6. Interpretability, Reasoning, and Analysis
Encoder-only transformers exhibit layers with specialized processing roles:
- Fine-tuned models can achieve high accuracy on formal reasoning tasks (deductive logic, FOL, PC), but performance is dataset-specific and reasoning ability localizes in higher transformer layers. Transfer across datasets remains weak, indicating reliance on data heuristics rather than true inference (Pirozelli et al., 2023).
- Attention visualizer frameworks leveraging encoder-only models (e.g., RoBERTa-base) distill self-attention patterns into word-level importance maps, occlusion analysis, and heatmap visualizations. These tools highlight distributional attention to named entities, word structure, and other salient tokens (Falaki et al., 2023).
Such analysis accelerates model debugging, interpretability research, and the development of targeted probing methodologies.
7. Limitations and Future Directions
While encoder-only transformers display impressive theoretical and empirical properties, several limitations and open questions persist:
- Autoregressive Generation Efficiency: The per-token and per-sequence computational costs make encoder-only transformers impractical for large-scale or real-time generative applications, pending novel architectural or systems-level acceleration techniques (Ewer et al., 2024).

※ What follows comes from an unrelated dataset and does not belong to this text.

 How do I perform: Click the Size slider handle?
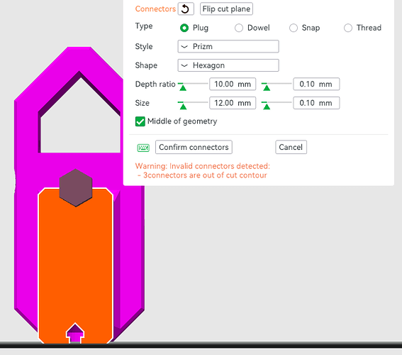click(182, 106)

- Sample Efficiency in Complex Regimes: On tasks requiring strong transfer, logical generalization, or rare pattern discrimination, encoder-only models can overfit to spurious dataset signals without acquiring genuine general capabilities (Pirozelli et al., 2023).

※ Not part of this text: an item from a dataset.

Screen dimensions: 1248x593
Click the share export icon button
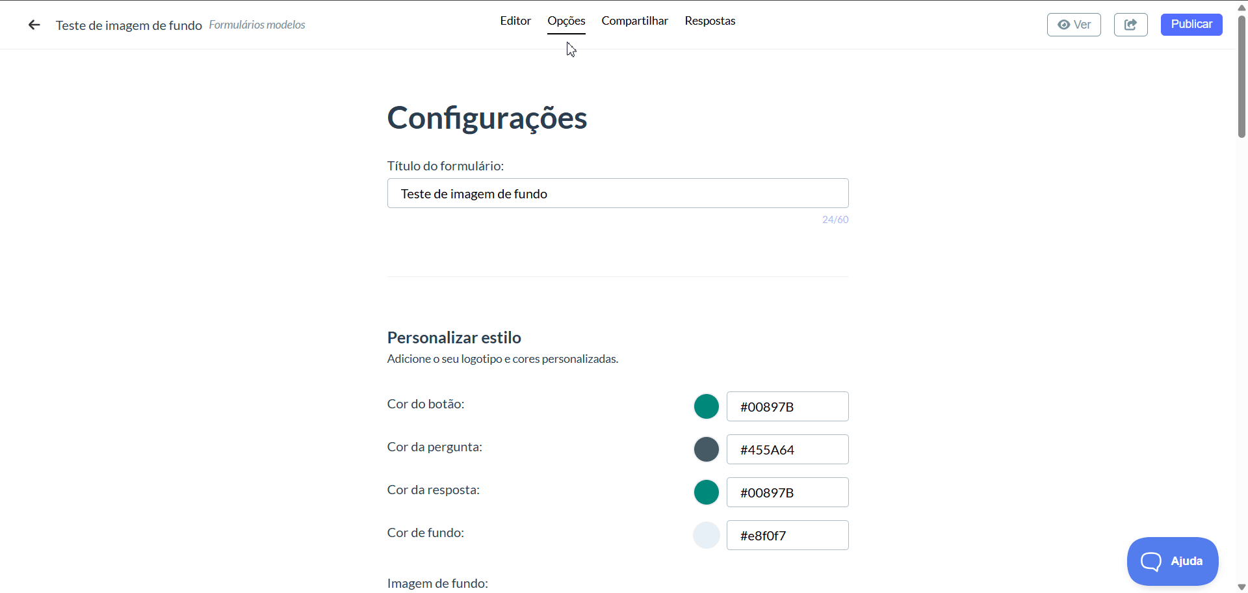1130,25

- Handling Global Context and Length: Efficiently marrying encoder-only design with very long sequence processing (document-level, speech, code) or streaming/online requirements remains under-explored.
- Hybrid and Adapted Architectures: Open questions include the development of effective KV-caching for encoder-only models (to ameliorate generation costs), hybrid encoder-decoder-encoder architectures, and systematic exploration of encoder-only fine-tuning for vast, instruction-tuned LLMs (Ewer et al., 2024, Suganthan et al., 4 Mar 2025).
- Theory for Deep Stacks and Partial Attention: While convergence is well-understood for shallow, single-head encoder-only models, deeper models, multi-head variance, and residual/skip connections call for sharper non-asymptotic theory.
A plausible implication is that encoder-only architectures will assume a larger role as compute constraints relax and as tasks move toward more general, unified sequence modeling regimes. Hybrid approaches, novel caching, or algorithmic innovations may unlock broader deployment in autoregressive or multimodal domains.